***** Source material *****

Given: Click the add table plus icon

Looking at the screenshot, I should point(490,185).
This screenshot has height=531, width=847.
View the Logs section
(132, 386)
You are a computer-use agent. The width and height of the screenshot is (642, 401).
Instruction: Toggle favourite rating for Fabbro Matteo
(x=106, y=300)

*****
***** Source material *****

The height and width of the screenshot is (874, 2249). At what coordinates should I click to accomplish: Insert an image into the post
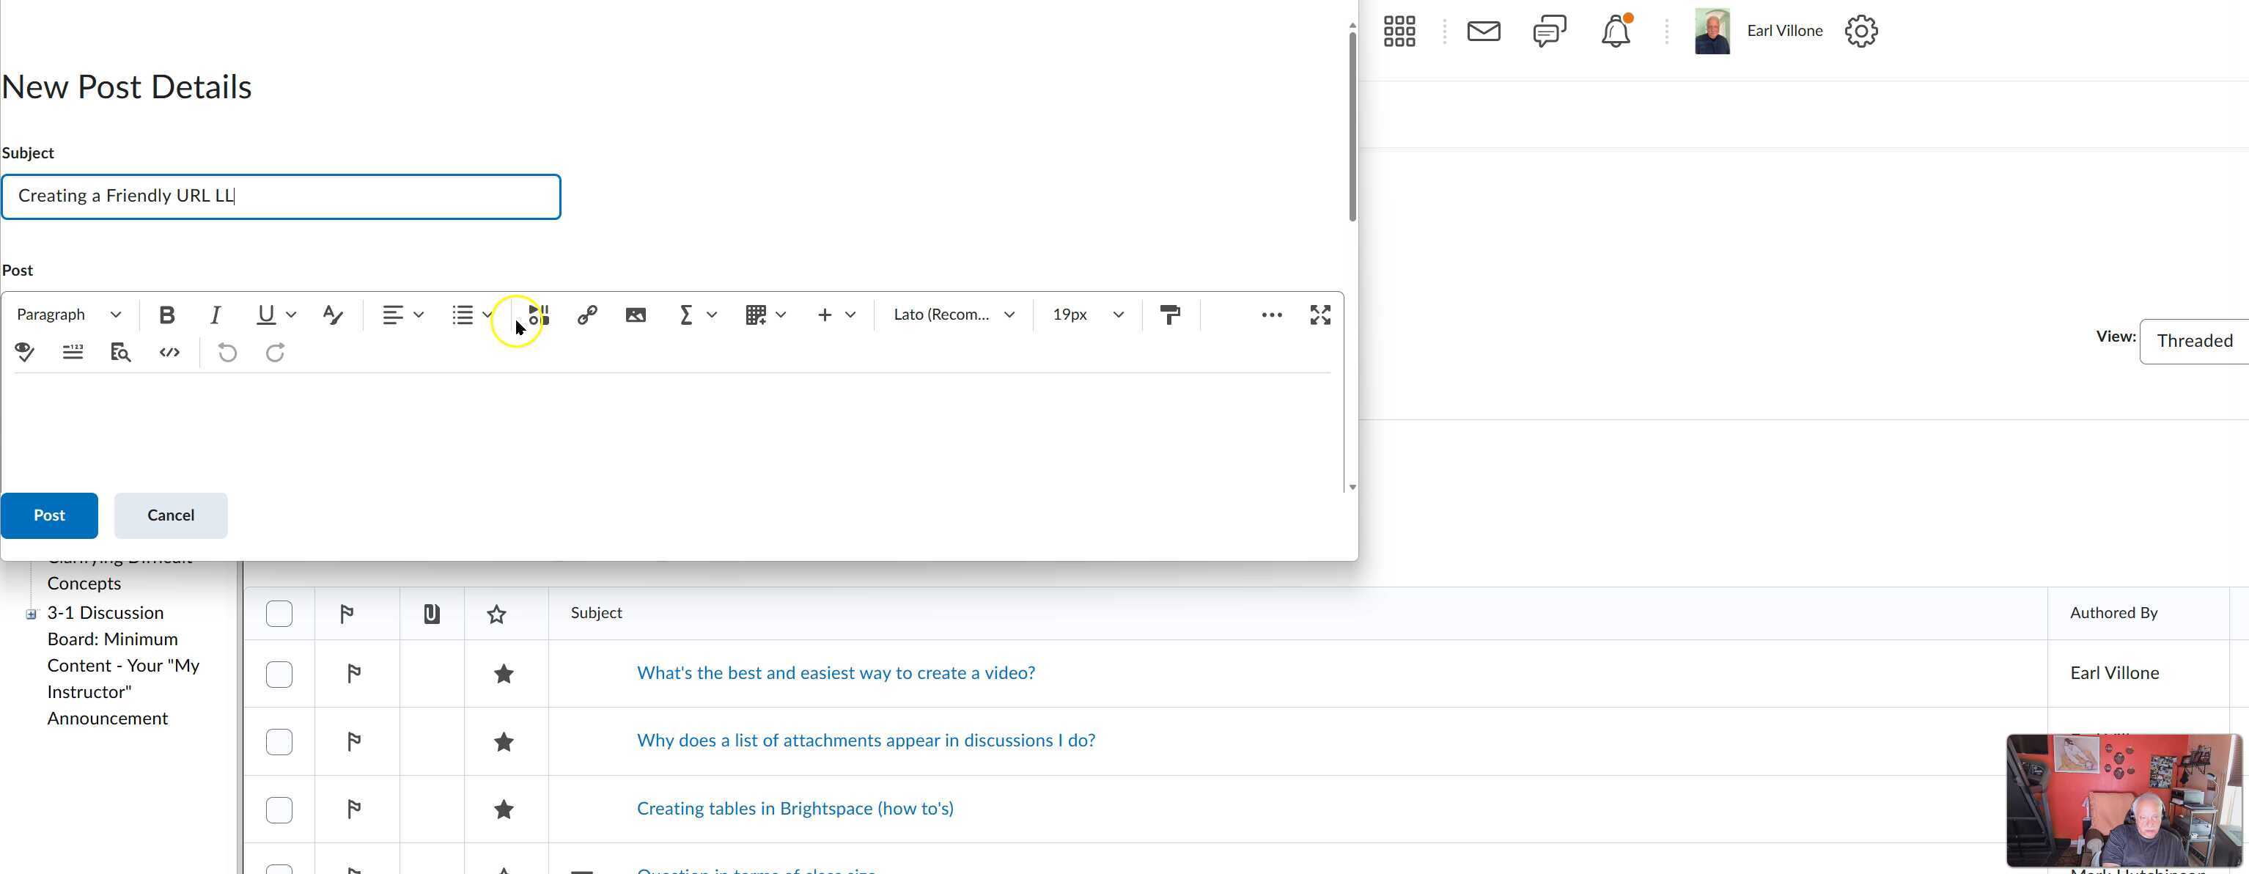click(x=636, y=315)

*****
***** Source material *****

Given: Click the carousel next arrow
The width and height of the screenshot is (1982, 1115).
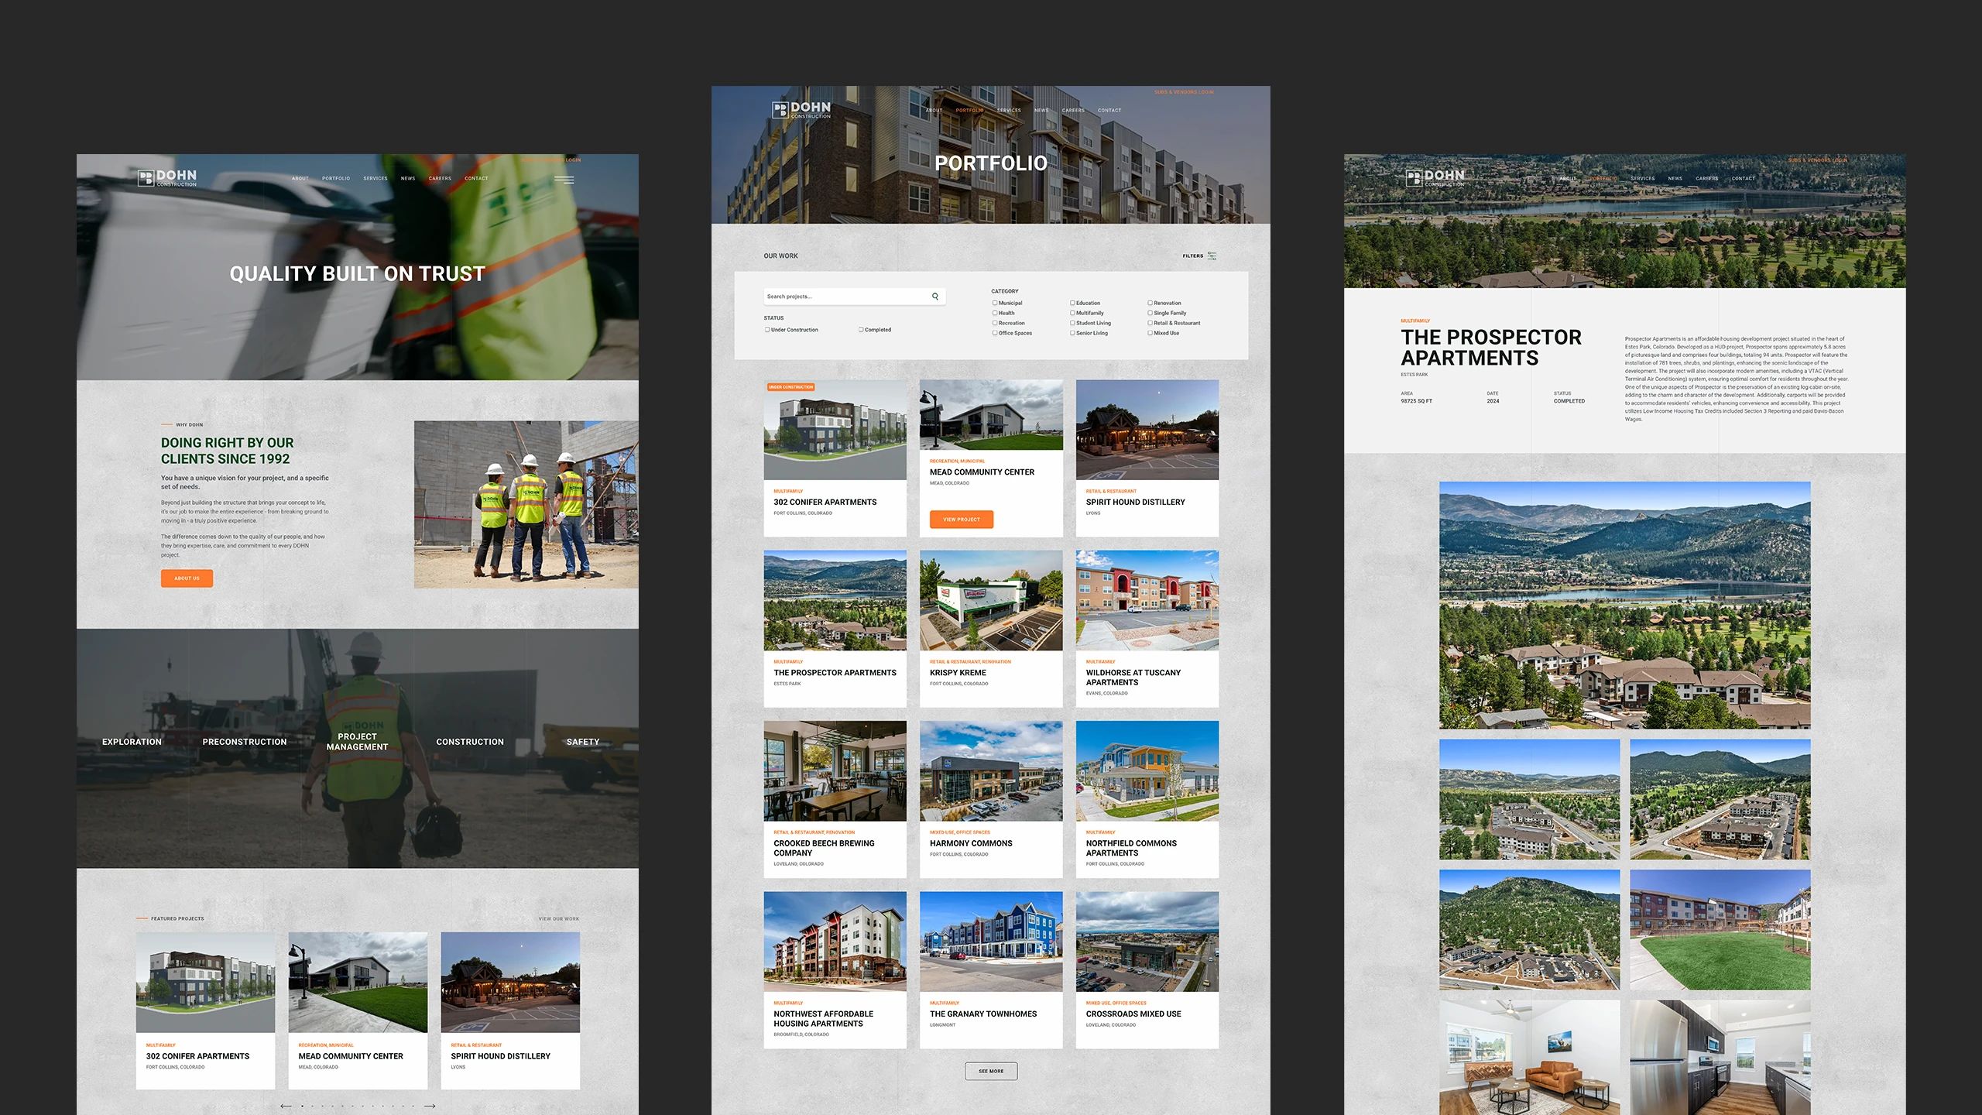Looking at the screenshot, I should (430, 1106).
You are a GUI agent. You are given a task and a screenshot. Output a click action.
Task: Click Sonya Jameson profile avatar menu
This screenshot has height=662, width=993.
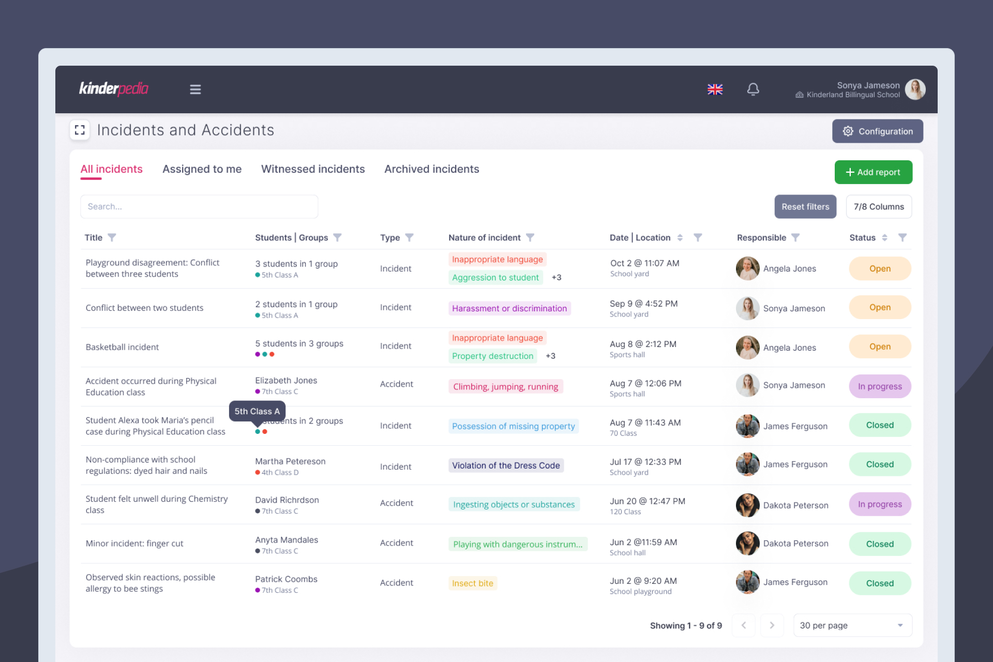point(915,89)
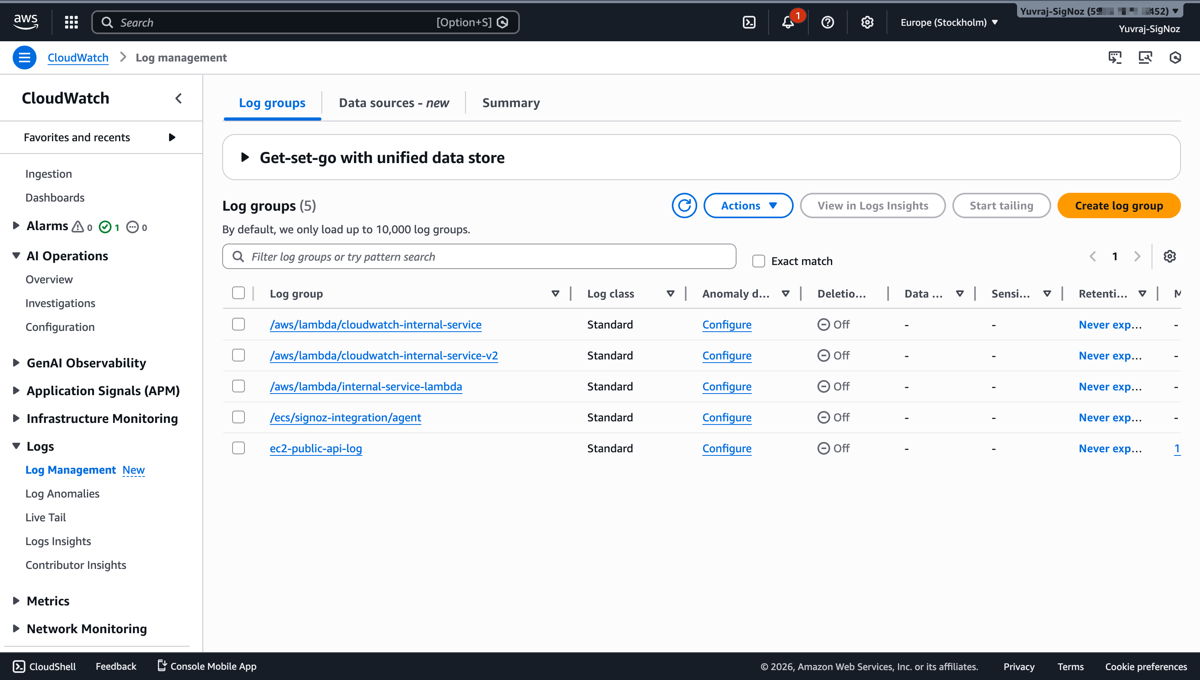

*****

## Task details
Search the data for the word "agent" and copy each line where it appears.

## Exercise response
You are a computer-use agent. The width and height of the screenshot is (642, 401).
You are a GUI agent. You are given a task and a screenshot. Output a click action.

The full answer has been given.